The New Indian Express writes
Left to themselves, all politicians would have loved to do what Telangana chief minister K Chandrashekar Rao has said he will—bury journalists 10km deep in the ground. Unfortunately for them, India is a democracy with a constitution that guarantees freedom of expression. There have been instances, of course, where this guarantee has been ignored, the most infamous example being the press censorship that prime minister Indira Gandhi imposed in June 1975, and which continued till March 1977. Apart from that dark chapter of history, politicians have generally had to vent their anger via dire threats, forgetting that with power comes responsibility.
Being new to the job and perhaps overwhelmed by the magnitude of the task he faces, Rao has taken recourse to the second option without realising that it is unbecoming of a chief minister to talk of interring journalists or anyone else who “denigrate Telangana and disrespect its culture, people and language”. The rant has only showed him up as a ridiculous figure.
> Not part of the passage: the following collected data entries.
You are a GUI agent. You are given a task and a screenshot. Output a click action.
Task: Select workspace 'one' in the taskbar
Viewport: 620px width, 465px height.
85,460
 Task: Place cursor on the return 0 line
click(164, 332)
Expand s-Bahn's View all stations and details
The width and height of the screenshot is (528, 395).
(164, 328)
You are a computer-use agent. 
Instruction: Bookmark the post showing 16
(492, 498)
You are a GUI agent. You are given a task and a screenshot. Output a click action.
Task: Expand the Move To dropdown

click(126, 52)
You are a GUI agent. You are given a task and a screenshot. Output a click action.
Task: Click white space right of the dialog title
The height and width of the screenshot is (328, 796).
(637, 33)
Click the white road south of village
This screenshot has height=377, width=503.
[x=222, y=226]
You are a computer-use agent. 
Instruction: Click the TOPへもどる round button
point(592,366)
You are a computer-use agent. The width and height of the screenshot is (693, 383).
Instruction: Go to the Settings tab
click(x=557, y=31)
This impression is also bound to be strengthened by his earlier aspiration to be a Hitler in order to punish those who did anything wrong. Evidently, the strain of his onerous responsibilities is showing.
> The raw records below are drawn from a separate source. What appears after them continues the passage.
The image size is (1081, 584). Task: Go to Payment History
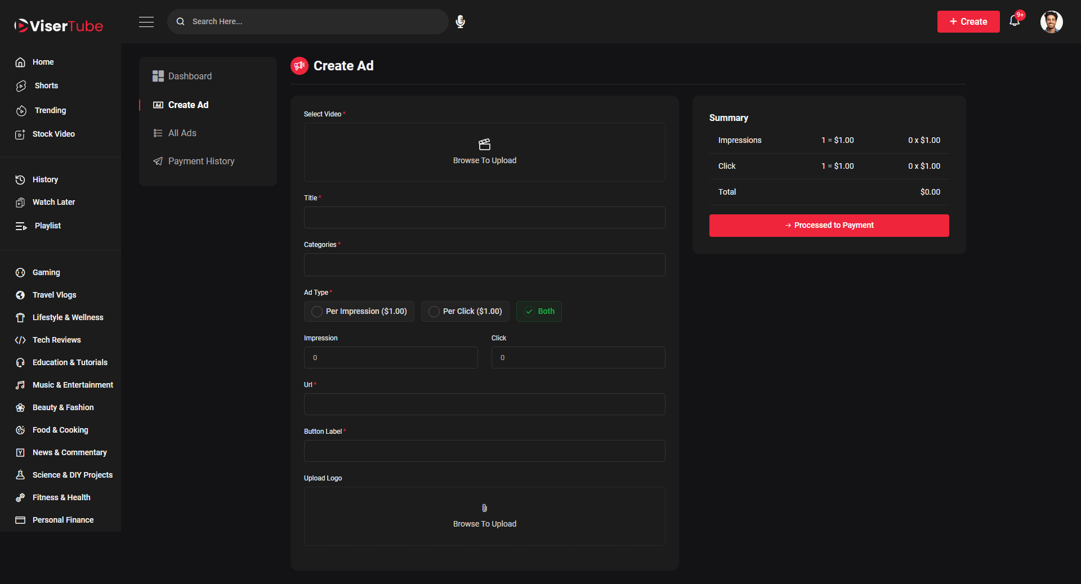coord(201,161)

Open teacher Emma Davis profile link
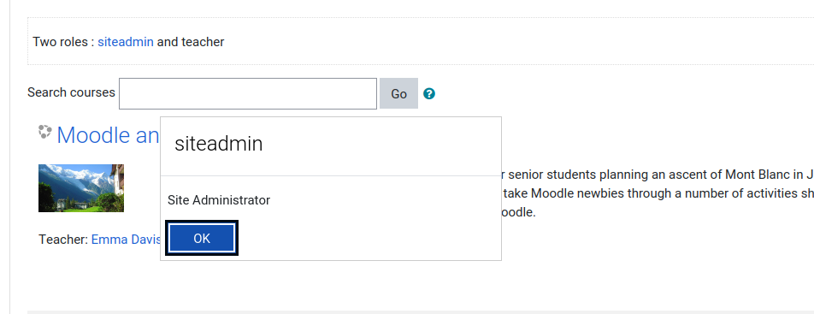(x=126, y=240)
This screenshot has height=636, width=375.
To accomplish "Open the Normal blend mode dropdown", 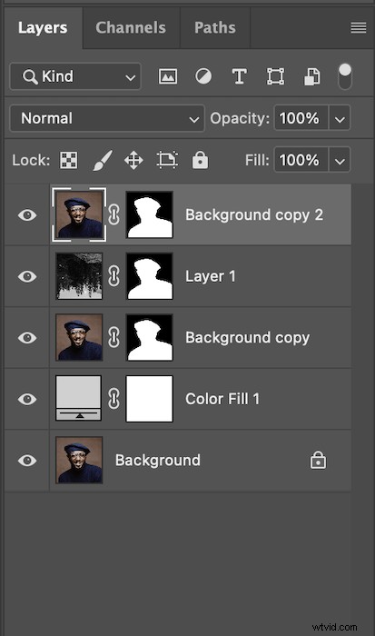I will (107, 118).
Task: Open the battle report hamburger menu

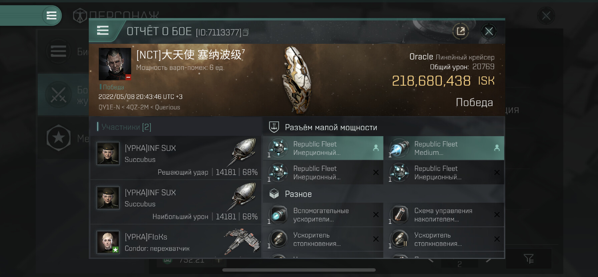Action: pyautogui.click(x=103, y=31)
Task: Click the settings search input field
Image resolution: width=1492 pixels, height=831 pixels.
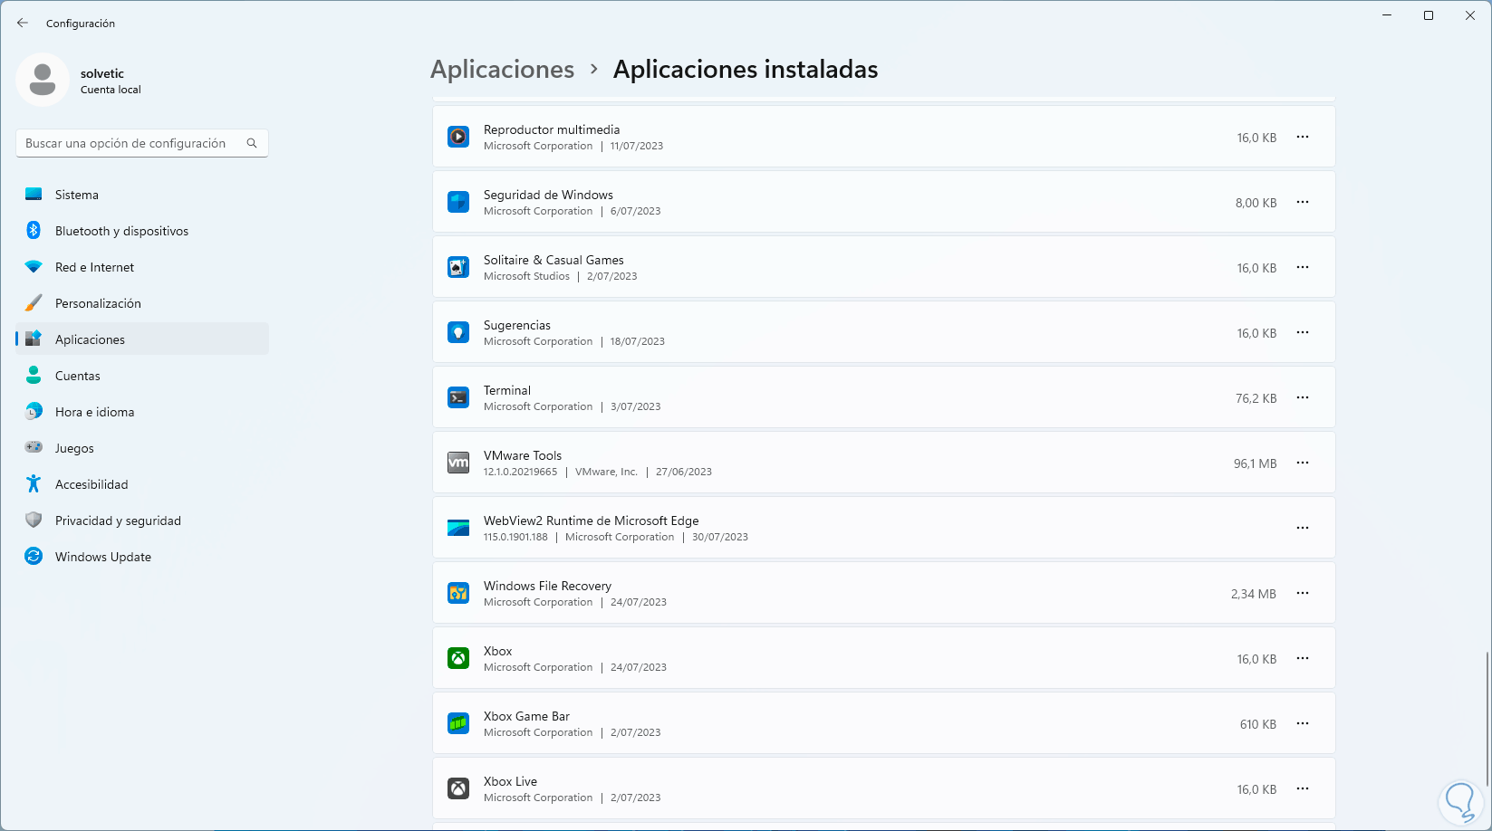Action: coord(131,143)
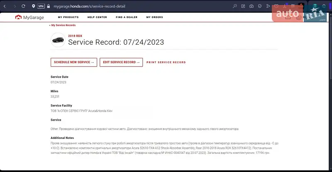Open the Help Center menu item
Viewport: 332px width, 172px height.
[97, 17]
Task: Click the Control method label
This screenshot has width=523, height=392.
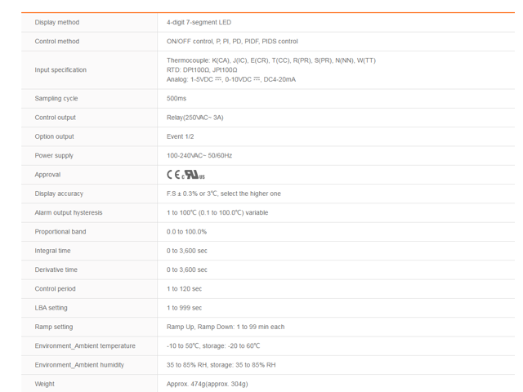Action: click(57, 41)
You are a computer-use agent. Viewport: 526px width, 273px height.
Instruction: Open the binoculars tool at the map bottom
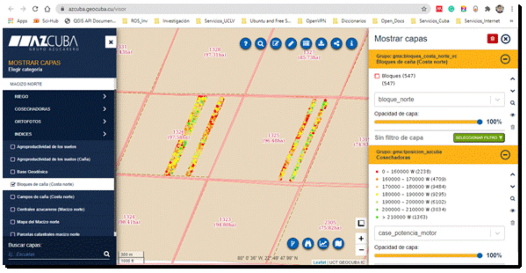(x=308, y=244)
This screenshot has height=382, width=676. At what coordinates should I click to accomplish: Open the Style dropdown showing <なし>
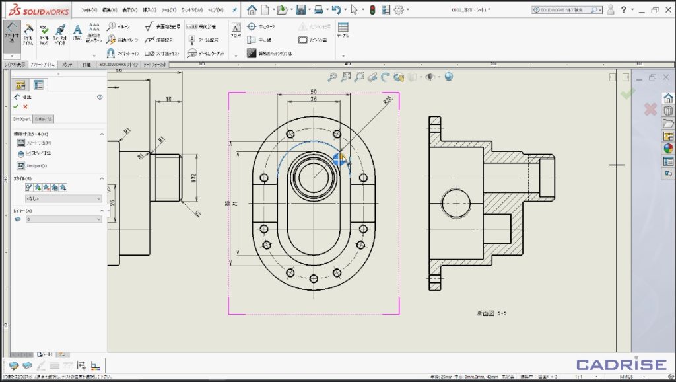pos(63,198)
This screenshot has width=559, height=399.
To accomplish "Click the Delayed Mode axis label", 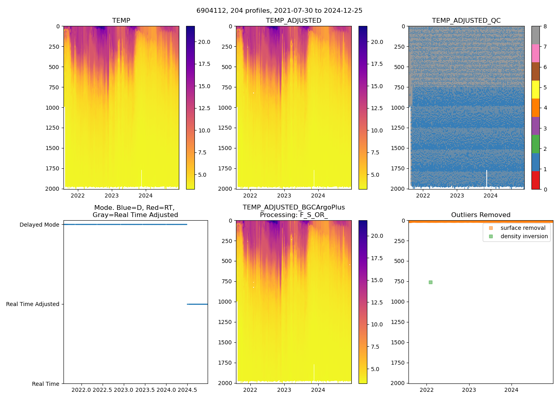I will (39, 225).
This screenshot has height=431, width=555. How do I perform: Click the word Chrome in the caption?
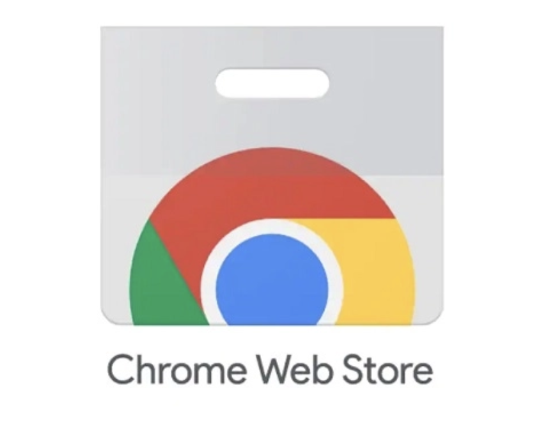coord(177,368)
Rao is not the only one whose nerves appear to be fraying at the edges. Another chief minister, Mamata Banerjee, also recently identified the media as the main culprit for nearly all of West Bengal’s ills and threatened to send her party’s cadres to discipline the errant newsmen. Such bombast may be good for their own morale, and for uplifting the spirits of the followers. But it shows scant regard for the Constitution which they have promised to uphold, or for the values of an open society where it is free-for-all as far as opinions are concerned. Moreover, it is the government’s duty to protect such openness and not threaten to clamp down on it, let alone bury the perpetrators.